Saturday, January 9, 2016

Your guide to adopting an NPB Team part 6: Chunichi Dragons (中日ドラゴンズ)

Chunichi Dragons (中日ドラゴンズ)

Update: Found this post? Here's a 2020 revised edition

The Chunichi (中日) Dragons have been around since 1950 as a professional team, but had multiple nicknames including "Nagoya Dragons" in their history. They've kept the title of Chunichi Dragons since 1954. The Dragons were the same team featured in the movie "Mr. Baseball."

Ownership: Chunichi Shimbun

Chunichi is another media outlet like Yomiuri. They're a newspaper that operates in Aichi prefecture.  


League: Central


Payroll rank in 2015: 6

The Dragons used to be a team that was near the top in spending, but their recent budget has put them with the rest of the pack in NPB. This number could go down for 2016 depending on how raises and paycuts were. 


Location: Nagoya Dome in Nagoya, Aichi prefecture 

Nagoya is in the Chubu region, which is between Kansai and Kanto. It's the third highest populated area in Japan and the most well-known building is Nagoya Castle, which is seen on rocks.  Nagoya is home to the headquarters of various Mitsubishi branches as well as Toyota.
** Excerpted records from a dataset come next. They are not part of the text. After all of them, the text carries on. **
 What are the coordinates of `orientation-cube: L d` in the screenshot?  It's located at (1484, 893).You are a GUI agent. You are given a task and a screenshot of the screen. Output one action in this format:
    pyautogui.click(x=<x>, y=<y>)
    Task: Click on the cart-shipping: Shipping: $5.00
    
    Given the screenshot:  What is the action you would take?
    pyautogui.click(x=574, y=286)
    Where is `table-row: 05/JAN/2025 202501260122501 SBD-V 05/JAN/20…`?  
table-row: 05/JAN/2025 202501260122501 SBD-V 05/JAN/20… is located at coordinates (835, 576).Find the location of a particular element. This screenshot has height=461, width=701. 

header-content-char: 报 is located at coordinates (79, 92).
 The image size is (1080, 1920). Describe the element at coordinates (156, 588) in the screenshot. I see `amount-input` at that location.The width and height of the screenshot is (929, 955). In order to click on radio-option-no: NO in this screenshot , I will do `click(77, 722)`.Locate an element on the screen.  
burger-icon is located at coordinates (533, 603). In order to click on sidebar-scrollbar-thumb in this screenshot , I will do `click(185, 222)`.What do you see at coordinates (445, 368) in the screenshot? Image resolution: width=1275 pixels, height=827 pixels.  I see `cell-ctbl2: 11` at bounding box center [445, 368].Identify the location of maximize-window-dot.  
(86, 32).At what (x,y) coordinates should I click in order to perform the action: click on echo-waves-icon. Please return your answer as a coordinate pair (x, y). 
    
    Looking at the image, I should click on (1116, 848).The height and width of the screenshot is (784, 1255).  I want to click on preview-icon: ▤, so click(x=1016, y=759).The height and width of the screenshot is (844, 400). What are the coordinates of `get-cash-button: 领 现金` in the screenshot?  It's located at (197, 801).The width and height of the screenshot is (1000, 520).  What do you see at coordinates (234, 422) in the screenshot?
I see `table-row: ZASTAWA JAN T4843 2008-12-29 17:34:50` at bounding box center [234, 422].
In terms of food, Nagoya is known for a special chicken as well as a red miso.

Nagoya Dome has been the Dragons' home since 1997. It's the ultimate pitcher's park in the Central League and is notable for having high foul poles which appears to touch the roof. 

Nagoya Stadium is where the Dragons originally played in as it's the same building where Mr. Baseball was filmed. Today, it's been renovated for the Dragons' ni-gun farm games with less seating capacity, but it's still in operation. A full game clip of how it used to look can be seen here.

Primary Uniforms: Made by Asics

New Home uniform for 2017
The Dragons used to wear uniforms (with permission) that resembled the Los Angeles Dodgers from 1987-1996, but their current design is based on something they wore in the 1960s, according to NPB Card guy (Dave).


Mascot: Doala

Doala is not a Dragon, but the mascot idea comes from the koalas who entered the local zoo in Nagoya in 1984. As a way to take advantage of the koalas, the marketing team came up with Doala and fans would eat it up. The mascot known for doing flips and was even "reported" to have signed for 750 grams of bread.


Cheer song:  Moeyo Dragons (燃えよドラゴンズ) "Light'em up Dragons"

The Dragons are one of three teams who doesn't use balloons during their Lucky 7 time in Nagoya Dome. Fans will hold up their scarves or towels instead. Balloons aren't banned, but they rarely happen compared to other teams who use them every time.  Here is photo evidence of balloons in Nagoya Dome.


 Ōendan Songs: Incomplete list of Player songs at 00:00, theme and chance songs at 3:00, Scoring song (Moeyo Dragons) at 11:07


MLB Comparison: Philadelphia Phillies

This is more of a current comparison than going historical. The Dragons have had their years of being contenders for decades, but only had one championship in the 1960s to show for it. Most recently, they won a Japan series in 2007 and the clinching game was also a combined perfect game. They had multiple trips to the Japan Series after 2007, but came up short.

The Dragons are an aging group of veterans who are in the need of rebuilding, which reminds me of how the Phillies currently are, living off their one World Series in 2008.


Notable MiLB and MLB Players to play for Chunichi: 

Hector Luna, Don Newcombe, Matt Stairs, Anderson Hernandez, Ken Macha, Raul Valdes

Notable Dragons to play in MLB: 

Wei-Yin Chen, Kosuke Fukudome, Matt Stairs

Note: Matt Stairs had one season with the team in 1994 before going back to MLB.


Why you root for them: 

Mr. Baseball put Japanese baseball on the map in Hollywood form
Because you really like the movie Mr. Baseball. The film was in Nagoya and had its own culture of influence with the help of several advisers. If people became fans of the Los Angeles Angels of Anaheim through Angels in the Outfield and the Mighty Ducks through their movies, the Dragons can be included too.

If you like a big city, but not the top regions of Kansai/Kanto, Nagoya is for you. It's a forgotten area among the average person, but there's plenty to like about it. Player chants and other things in the Ōendans are a very traditional style of baseball. 

Better yet, there is also English coverage of the Dragons on the blog Moeyo Dragons and Chunichi Soul


Why you don't root for them:

The Dragons have come in second place more times than not behind the Yomiuri Giants. Mr. Baseball portrays the Dragons and Giants as a main rivalry, but in reality, every team dislikes the Giants, even in the Pacific League. With the Dragons coming up short, it became easy to make a movie on this being a rivalry since the Giants own Japan.

As said before, this is an aging roster with a need to get younger. They were contenders six years ago, but they're in a state of transition, meaning it won't be easy to watch them.